Uma das formas de entender melhor o DNA tático que pensa implementar é através das metáforas que o próprio Ancelotti utiliza. Ao comparar o futebol com o Carnaval do Rio de Janeiro, o treinador sintetiza perfeitamente o que busca desenvolver: a combinação equilibrada entre ginga, criatividade e disciplina. Três pilares que, segundo sua visão, são fundamentais para o sucesso no futebol moderno.
A demonstração de comprometimento foi clara quando Ancelotti se fez presente no sambódromo da Marquês de Sapucaí durante a primeira noite de desfiles do Grupo Especial deste ano. O italiano ficou impressionado com o espetáculo e, mais importante, com a lição que aquilo representa: organização e improviso coexistindo em perfeita harmonia.
Essa abordagem ‘camaleônica’ mencionada no título reflete exatamente o que Ancelotti pretende imprimir na seleção: a capacidade de se adaptar, de ser versátil taticamente, mas mantendo princípios sólidos de jogo. Não é apenas sobre aprender a jogar à brasileira, mas sobre integrar a melhor do futebol europeu com a criatividade tropical.

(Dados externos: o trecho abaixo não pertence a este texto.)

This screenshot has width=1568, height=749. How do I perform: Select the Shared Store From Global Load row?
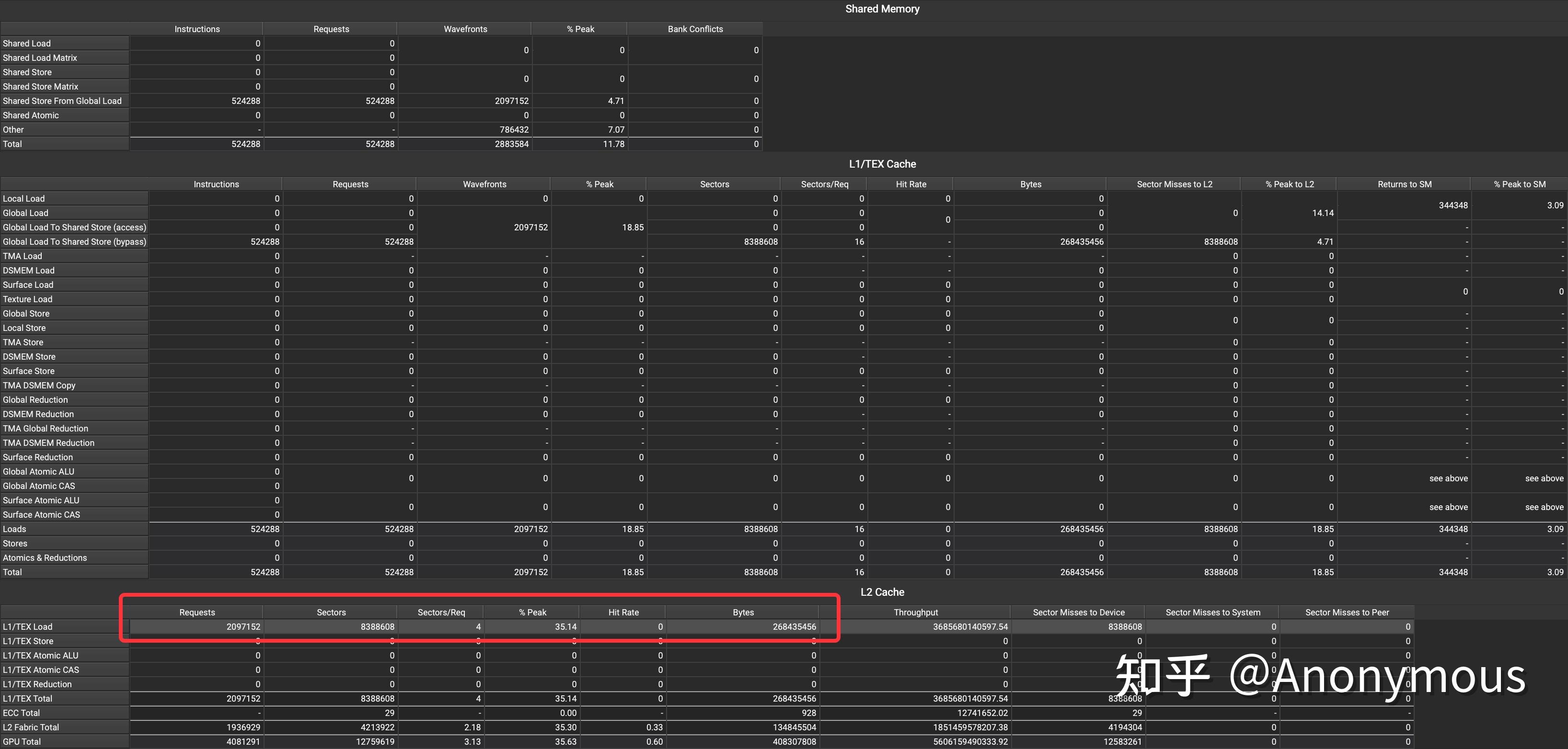(62, 101)
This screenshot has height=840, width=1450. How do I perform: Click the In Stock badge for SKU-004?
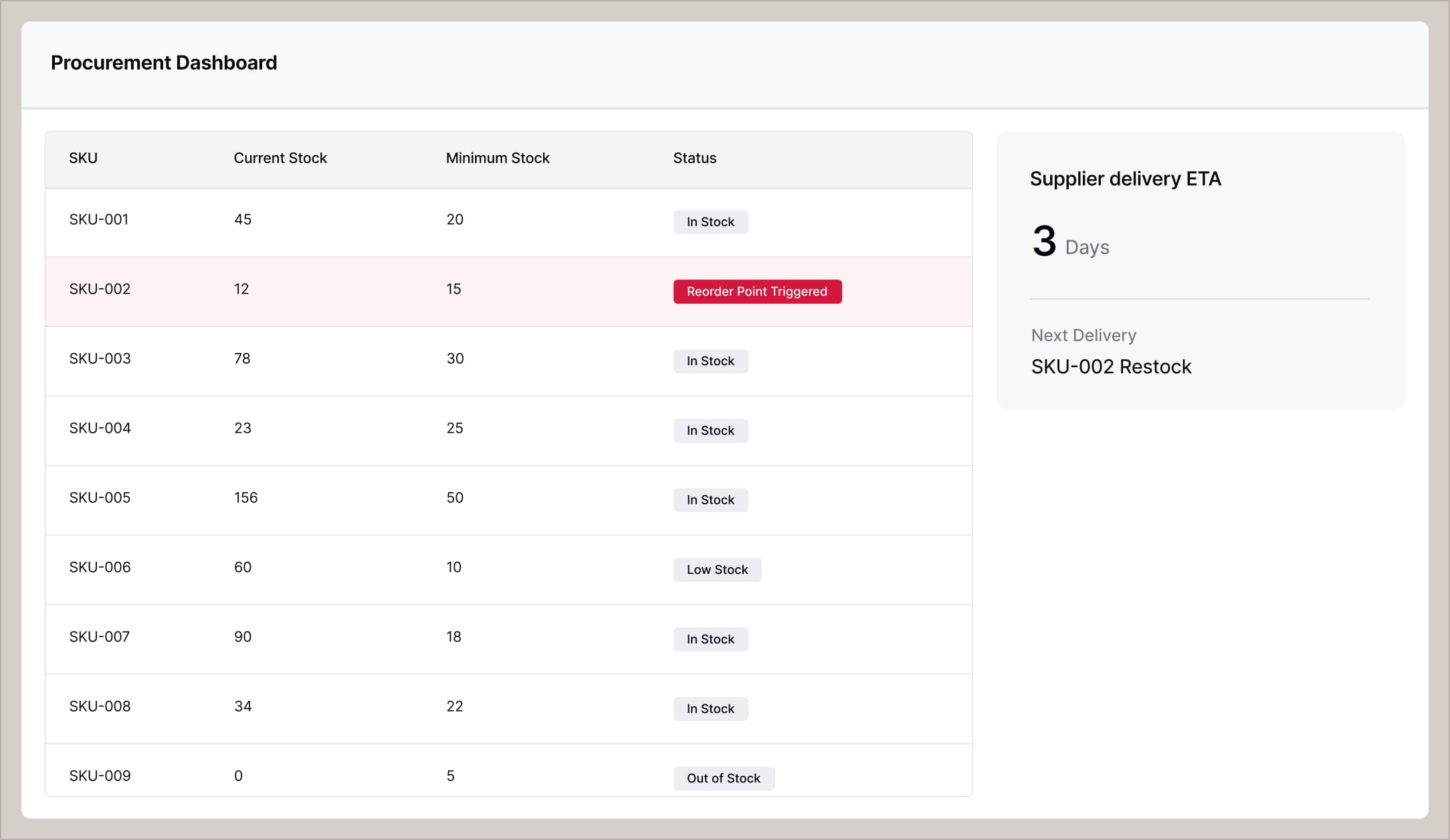pos(710,430)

Com o hexacampeonato como objetivo maior, o trabalho de Ancelotti passa por essa imersão cultural. Entender o povo, respirar a paixão, sentir a pressão e a esperança de uma nação é parte essencial do processo. Assim, a seleção brasileira ganha não apenas um técnico experiente, mas alguém genuinamente interessado em compreender o que move o futebol brasileiro.
O recado está dado: este não será um projeto de apenas táticas e esquemas, mas uma verdadeira fusão entre experiência internacional e identidade nacional.